The highest attendance is usually in the first weeks of each semester, and the last weeks before the summer, ranging from 5 to 30 swimmers throughout the year. The official league is from the second week of the semester to the second last before summer (weeks 35-24) with a Christmas break.

“My personal goal has never been based on time in the water, and it may vary from 30 seconds to 5 minutes. All depending on how fast I can find my peace,” says Teodor.

The Benefits of Ice Bathing

I asked Teodor, a regular ice bather and advocate for ice bathing, why he recommends the activity to better understand its benefits. Although the scientific health benefits of ice bathing are still under continuous research and sometimes contradictory, he informs me about the studies that have proven to:

  1. show a better resistance to insulin-related diseases,

  2. show better cardiovascular performance and rigidity, 

  3. boost endorphins and dopamine which gives you a kind of natural high, and

  4. provide benefits to the restitution period after workouts.
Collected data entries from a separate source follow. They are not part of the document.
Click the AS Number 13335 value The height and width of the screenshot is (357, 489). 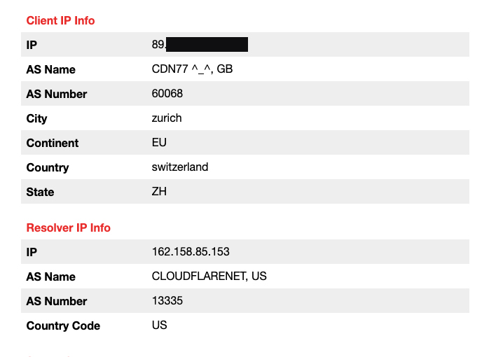click(x=167, y=300)
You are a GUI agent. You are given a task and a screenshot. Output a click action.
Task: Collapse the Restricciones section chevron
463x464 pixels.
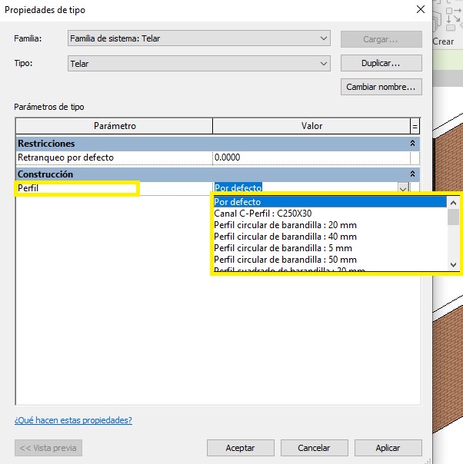tap(412, 144)
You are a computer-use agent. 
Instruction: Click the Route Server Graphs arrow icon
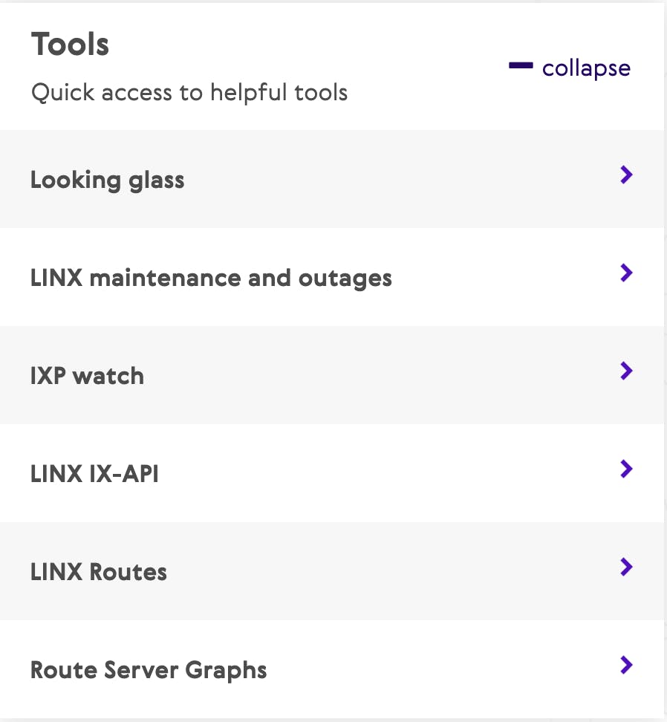pyautogui.click(x=626, y=665)
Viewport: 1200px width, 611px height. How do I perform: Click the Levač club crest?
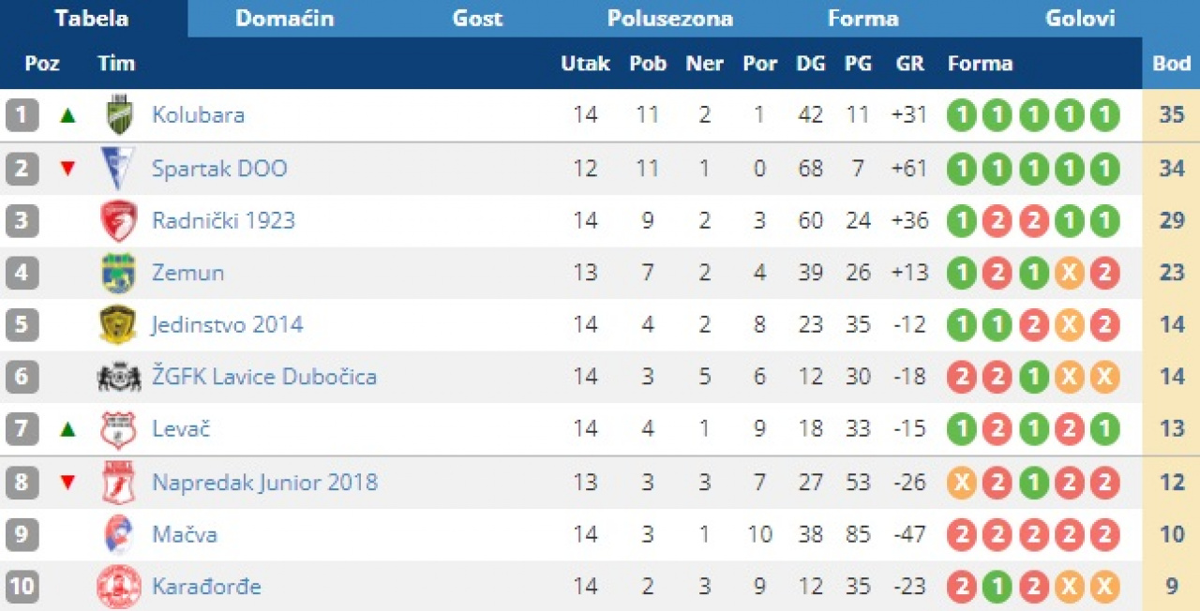click(118, 430)
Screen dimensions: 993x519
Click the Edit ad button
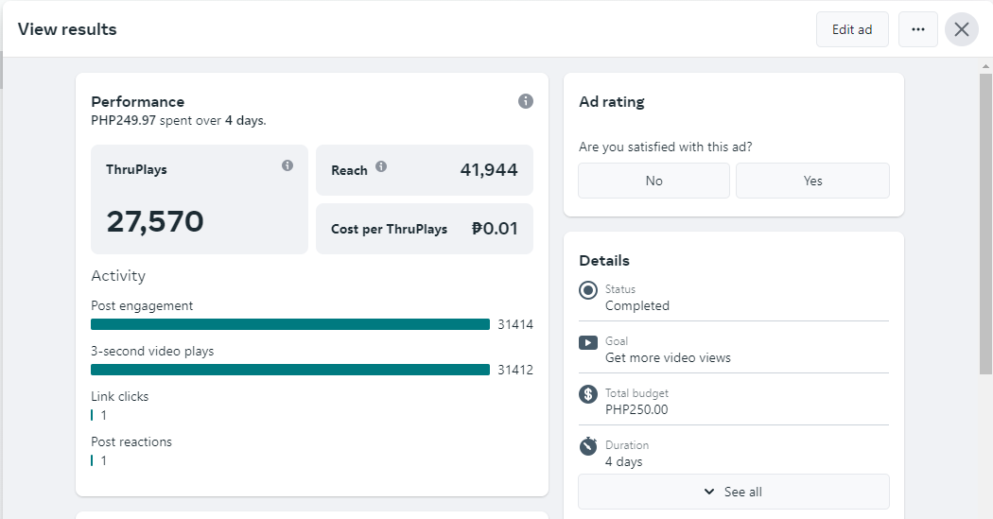852,29
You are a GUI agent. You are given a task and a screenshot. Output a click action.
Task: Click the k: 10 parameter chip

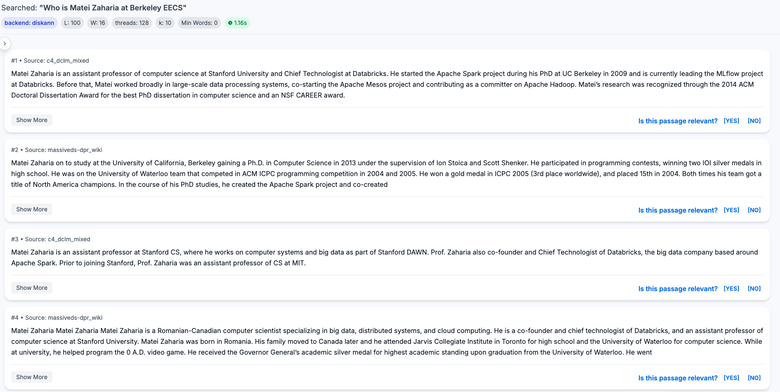[x=165, y=23]
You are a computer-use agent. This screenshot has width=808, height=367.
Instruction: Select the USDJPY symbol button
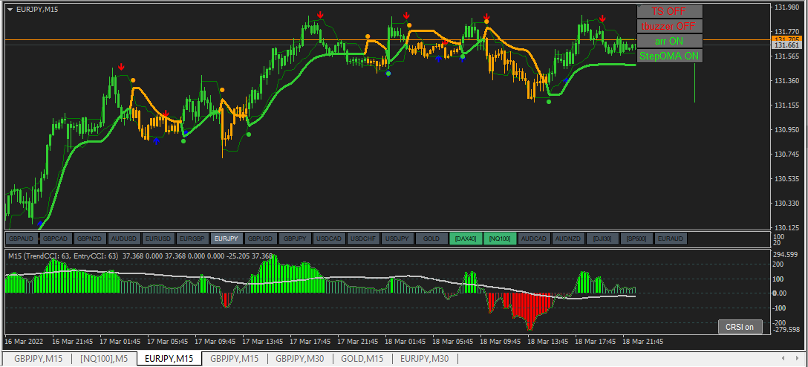[397, 238]
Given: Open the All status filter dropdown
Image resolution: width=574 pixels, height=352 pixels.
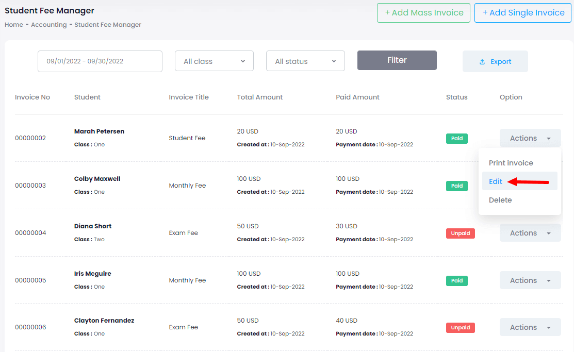Looking at the screenshot, I should pos(305,60).
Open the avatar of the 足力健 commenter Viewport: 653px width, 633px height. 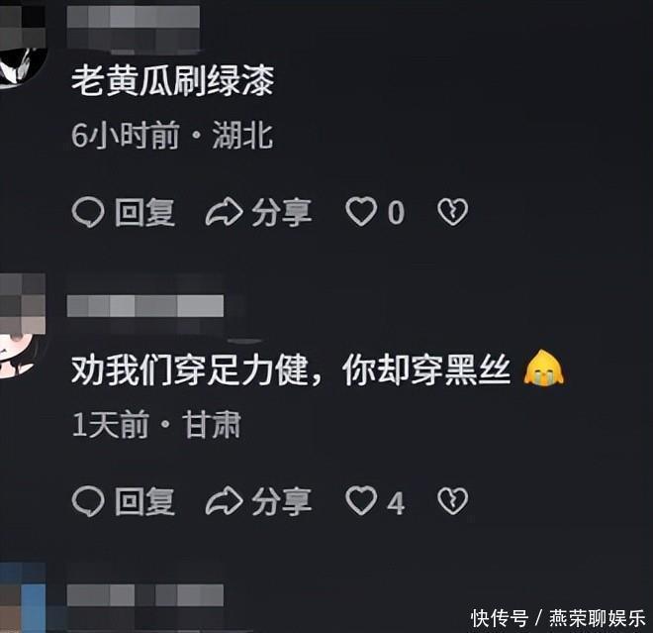pyautogui.click(x=22, y=326)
Nonetheless, “the subjective experience of an ice swimmer is over all pointing towards a better mental health and robustness/resilience through mastery towards overcoming everyday challenges. This effect might be a result of the unpleasant, yet voluntary, self-inflicted exposure to cold water,” says Teodor. 

SiO members Adrian and Sindre

Teodor’s Tips: 

Practical tip: Bring a mat, wool blanket or slippers to stand on while changing, a nice towel or absorbing robe. Have everything laid out ready before swimming. Never ice swim alone!

Technical tip: Find a smooth rhythm for the breath, and then slowly sink into the water whilst maintaining that rhythm. The body will be shocked, and the goal is to handle and overcome the shock with breathing. You sit as long as you feel like in the moment.